His hands bent into claws and he clutched at his head. ‘Who could have done this?’ At once, a light dawned. ‘Maisie . . .’ he whispered. ‘I signed for a parcel . . .’
‘What are you blathering about, man?’ Lady Crock was fast losing her patience. ‘I am beginning to think you have entirely lost control, not only of this establishment but your mind.’
‘The postwoman, of course! She must be a criminal mastermind! She’s behind all of this!’ He gasped. ‘And she’s in league with the matron!’
‘The postwoman? ’ repeated Lady Crock icily.
‘Guv!’ Buttly was now hammering on the door with the desperation of a man who has had six cups of tea and now finds the toilet engaged by someone who has settled in with the newspaper.
‘I am close to discovering what is going on,’ Myers was saying, almost to himself.
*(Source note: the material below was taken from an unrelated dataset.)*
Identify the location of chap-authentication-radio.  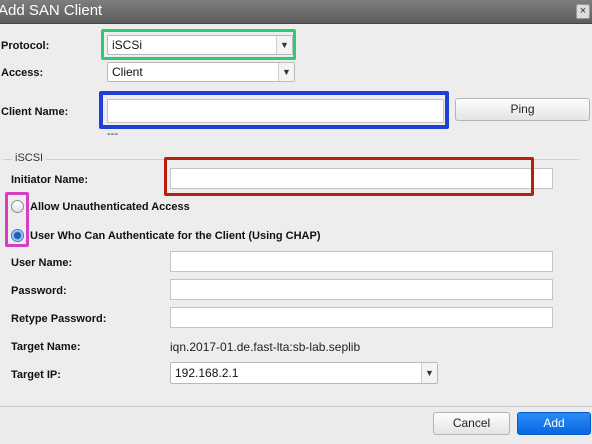
(18, 236).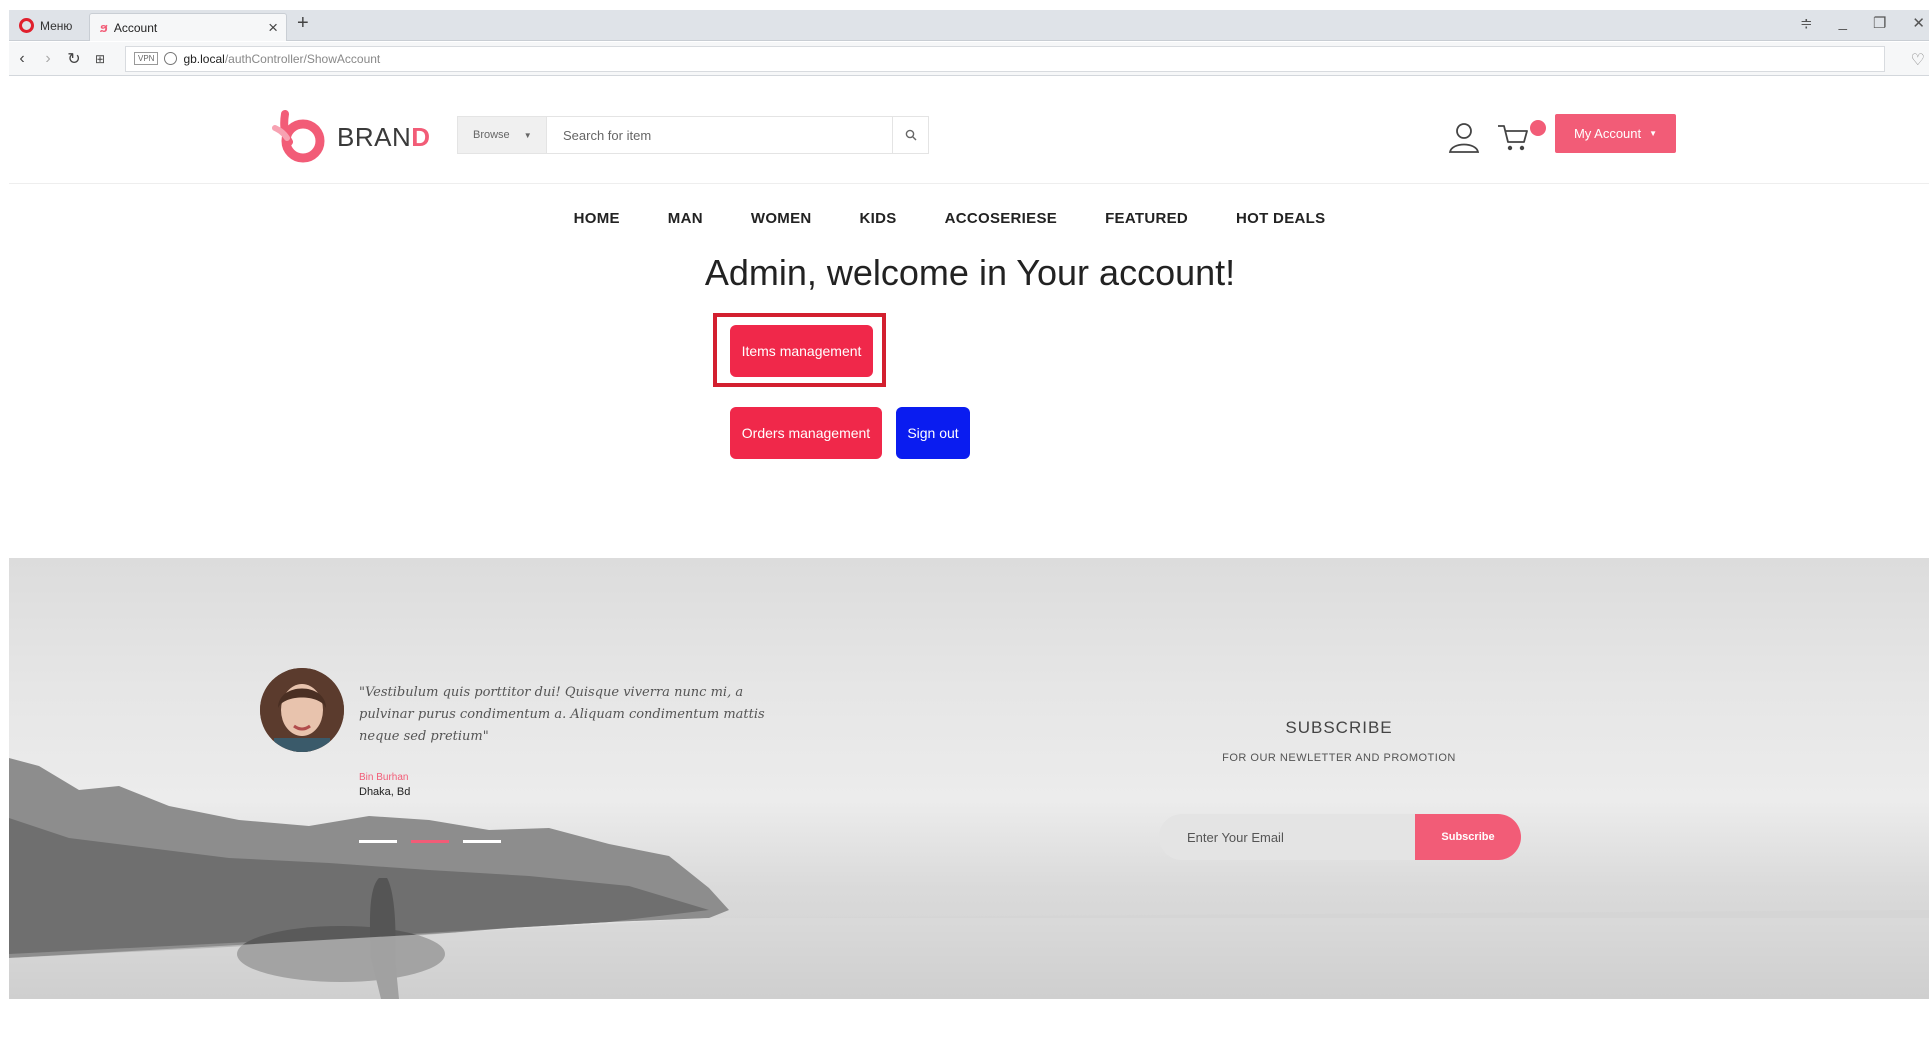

There was a strange, fevered light in his eyes. ‘The Mended . . . they may have seen something. They will not deny me the truth. I shall have it out of them.’ He grabbed the lantern, pushed past Buttly and entered the factory floor just as the dormitory door on the other side of the room burst open, and Donk appeared momentarily in it, eyes bulging like a couple of eggs being squeezed out of a chicken.
‘Help—’ he managed, before he was overwhelmed by a flow of the Mended pouring over him, flattening him under their feet. They were not the Mended as Myers had left them. They were chanting, but not the brainwashed chants he had taught them. These were . . . ruder. The tide of shouting, running, laughing merged into a riotous noise through which nothing else could be heard.
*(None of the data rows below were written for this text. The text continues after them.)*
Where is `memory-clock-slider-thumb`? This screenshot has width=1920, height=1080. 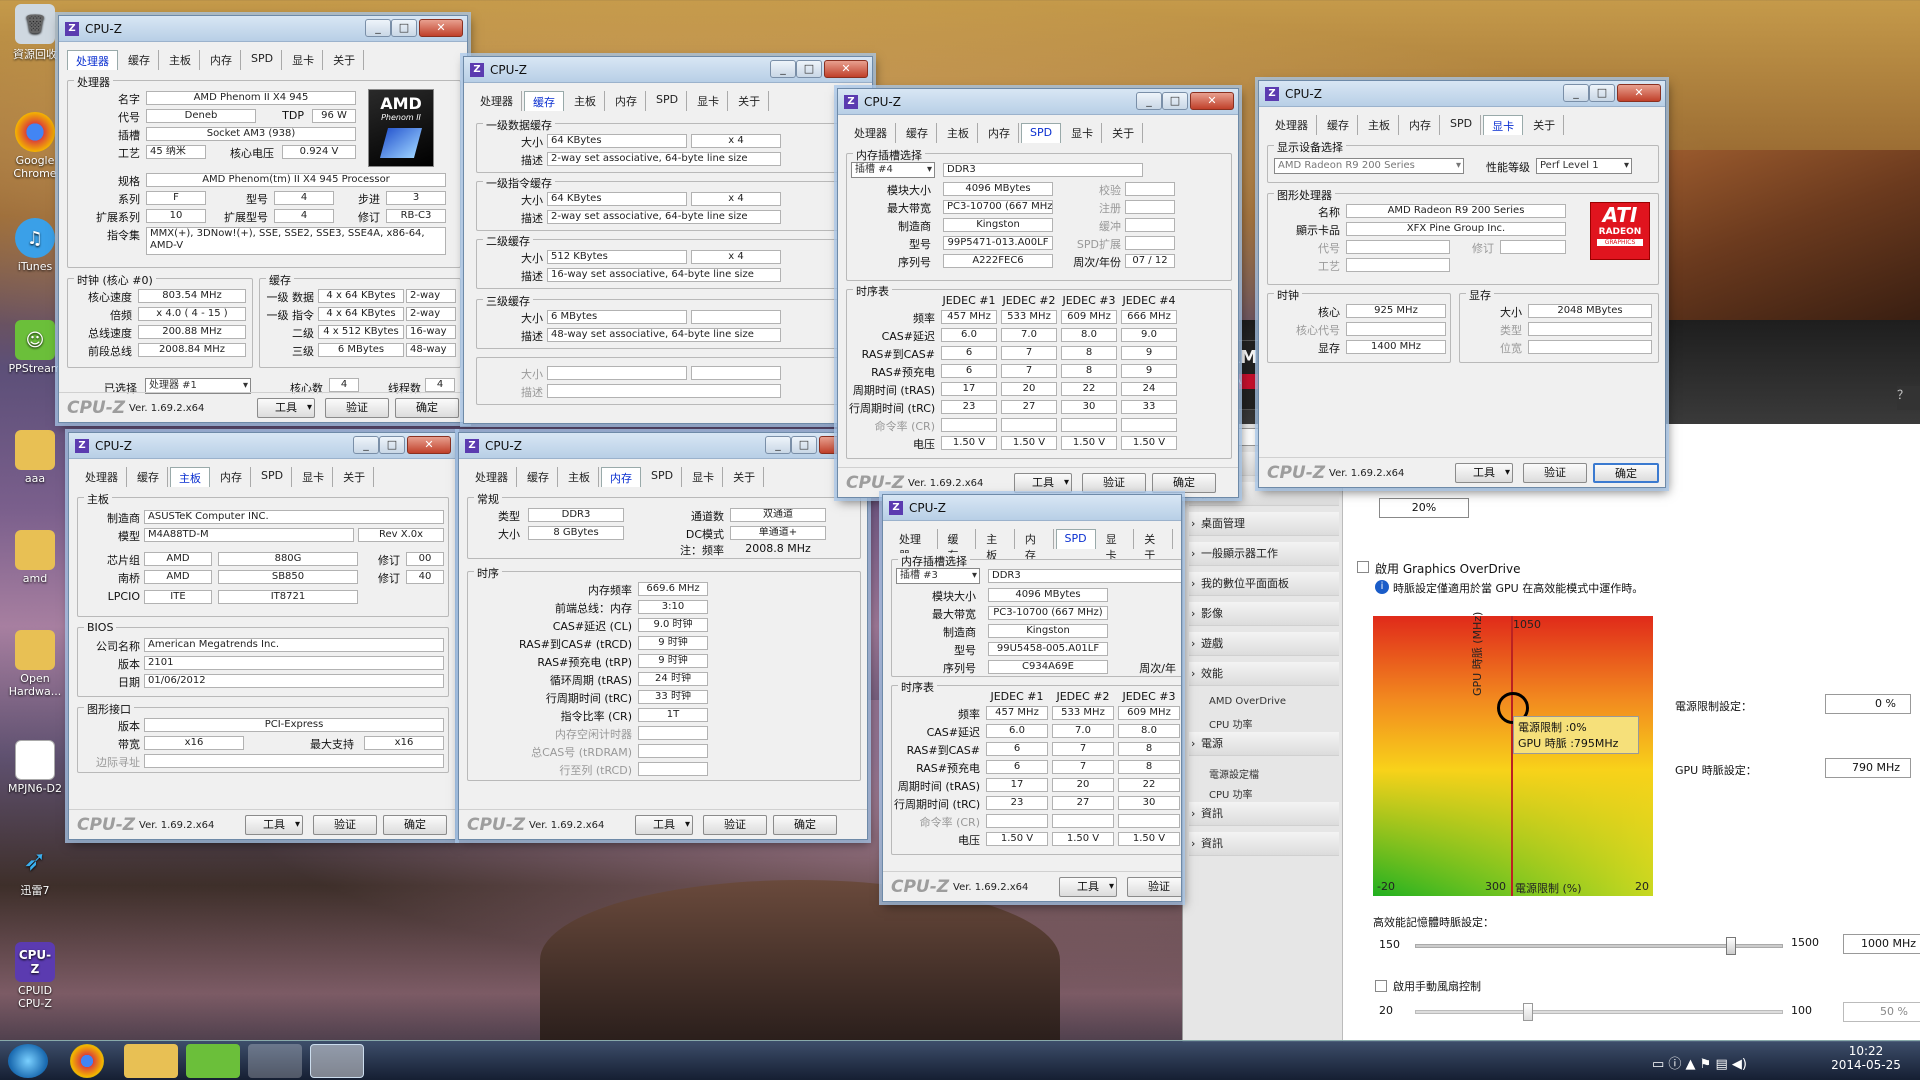 memory-clock-slider-thumb is located at coordinates (1730, 946).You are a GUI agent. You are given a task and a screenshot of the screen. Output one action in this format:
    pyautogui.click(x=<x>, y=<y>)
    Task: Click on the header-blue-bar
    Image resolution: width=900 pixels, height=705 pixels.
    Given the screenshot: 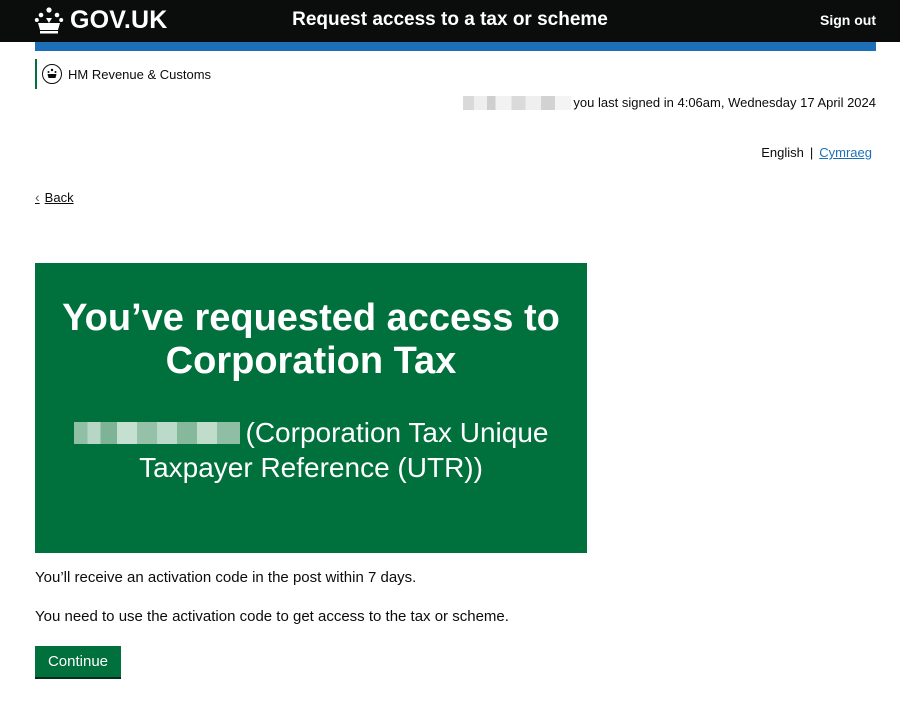 What is the action you would take?
    pyautogui.click(x=456, y=46)
     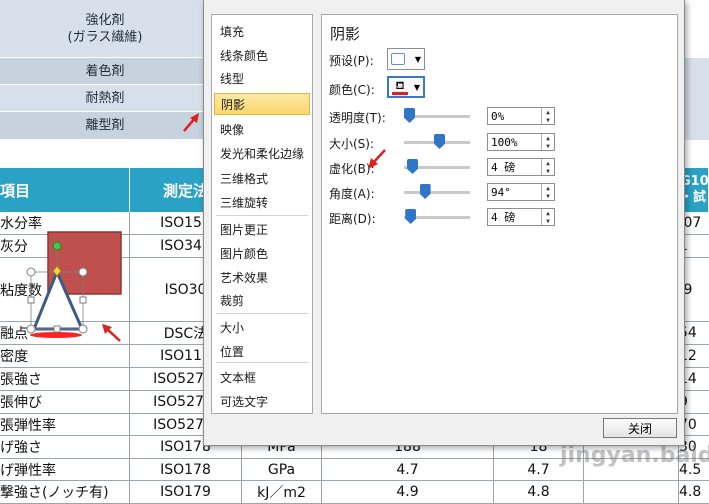 I want to click on top-row-label: 着色剤, so click(x=105, y=71).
Lady Crock’s mouth was moving, her chin juddering in outrage as her lips formed questions he could not hear, let alone answer. The Mended were flowing around him now, and he felt himself shoved this way and that, pinched and tickled and jostled.
He began to flail about, trying to catch his assailants but missing them by millimetres.
Thwump!
A tremendous explosion made his ears ring, and for a second he thought it was his own temper erupting from his brain. But then a shockwave swept through the room, and the glass in every window of the Mending House shattered outwards.
Everyone froze in position, ducked low. Silence fell. Then the world began again. The Mended continued their exodus, throwing blankets over jagged window sills, climbing out.
The source of the explosion was the floor above.
Myers sprinted upstairs, leaping three steps at a time, barely aware of Lady Crock following as she screeched instructions at confused guards behind him, ordering them to arrest him.
There was only one thing that mattered now: his vault, and in it, the last remaining hope for his future.